Unfortunately we can’t use ExAws.S3.download_file/4 to get a download stream and process the file on the fly.

However, we can generate a presigned url to get a unique and temporary URL and then download the file with a library like mint or HTTPoison.

iex> ExAws.Config.new(:s3) \
...> |> ExAws.S3.presigned_url(:get, "poeticoding-aws-elixir", "numbers.txt")

{:ok, "https://...?X-Amz-Credential=...&X-Amz-Expires=3600"}

By default, the URL expires after one hour – with the :expires_in option we can set a different expiration time (in seconds).

iex> ExAws.Config.new(:s3) \
...> |> ExAws.S3.presigned_url(:get, "poeticoding-aws-elixir", 
   "numbers.txt", [expires_in: 300]) # 300 seconds

{:ok, "https://...?X-Amz-Credential=...&X-Amz-Expires=300"}

Now that we have the URL, we can use Elixir Streams to process the data on the fly and calculate the sum of all the lines numbers.txt. In this article you find the HTTPStream’s code and how it works.

# generate the presigned URL
ExAws.Config.new(:s3) 
|> ExAws.S3.presigned_url(:get, "poeticoding-aws-elixir", "numbers.txt")

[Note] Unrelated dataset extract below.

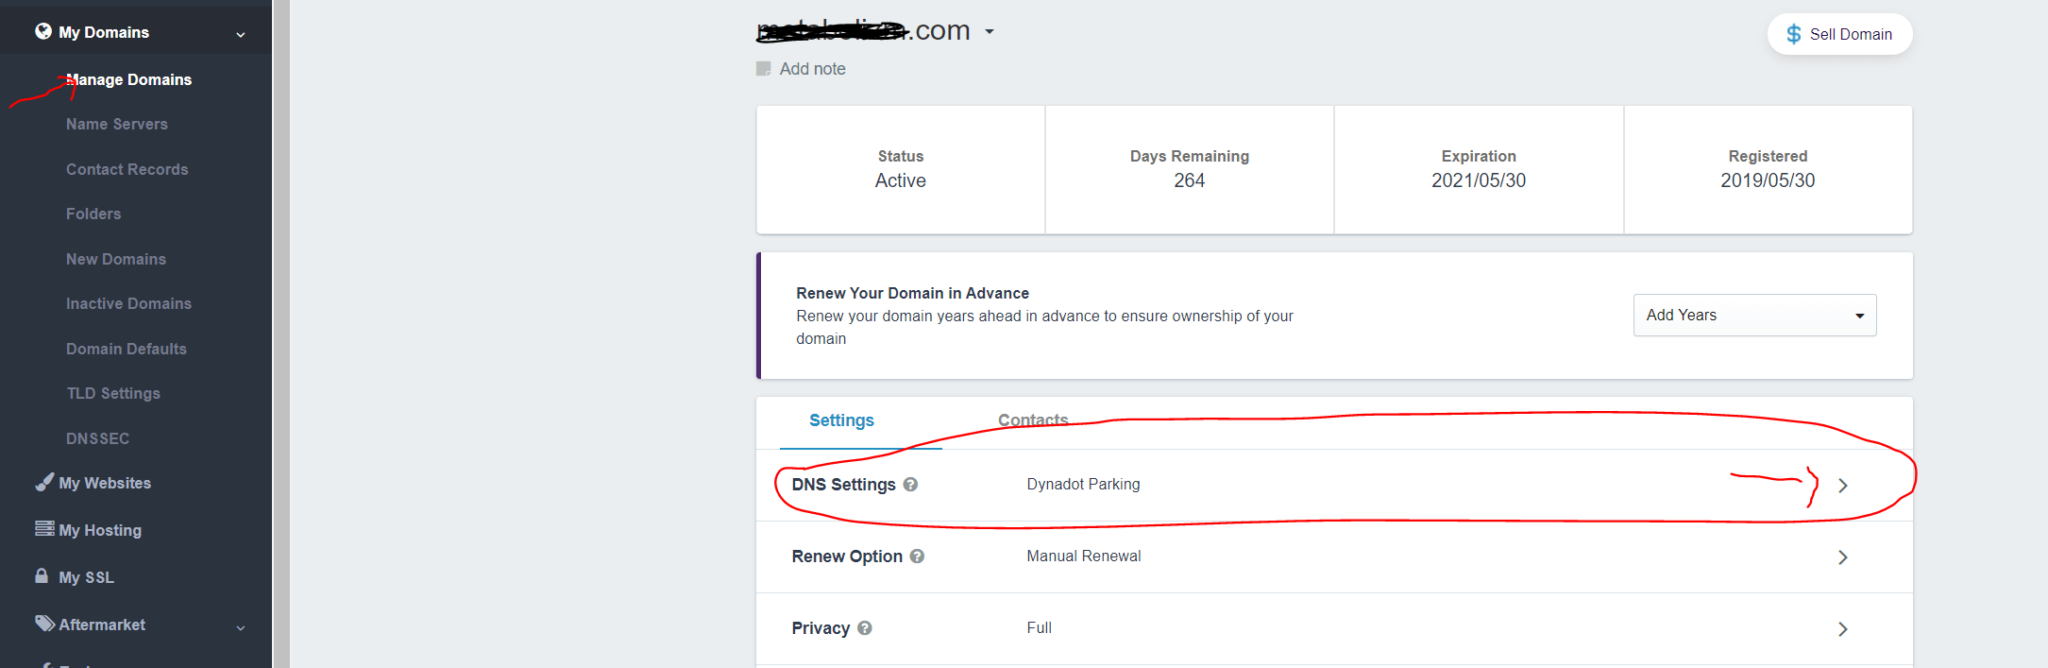The image size is (2048, 668).
Task: Click the Renew Option question mark icon
Action: click(x=918, y=556)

# returning just the URL string to the next step
|> case do
  {:ok, url} -> url
end

# using HTTPStream to download the file in chunks
# getting a Stream of lines
|> HTTPStream.get()
|> HTTPStream.lines()

## converting each line to an integer
|> Stream.map(fn line-> 
  case Integer.parse(line) do
    {num, _} -> num
    :error -> 0
  end
end)

## sum the numbers
|> Enum.sum()

|> IO.inspect(label: "result")

In the first two lines we generate a presigned url. Then, with HTTPStream.get we create a stream that lazily downloads the file chunk by chunk, transforming chunks into lines with HTTPStream.lines, mapping the lines into integers and summing all the numbers. The result should be 12468816.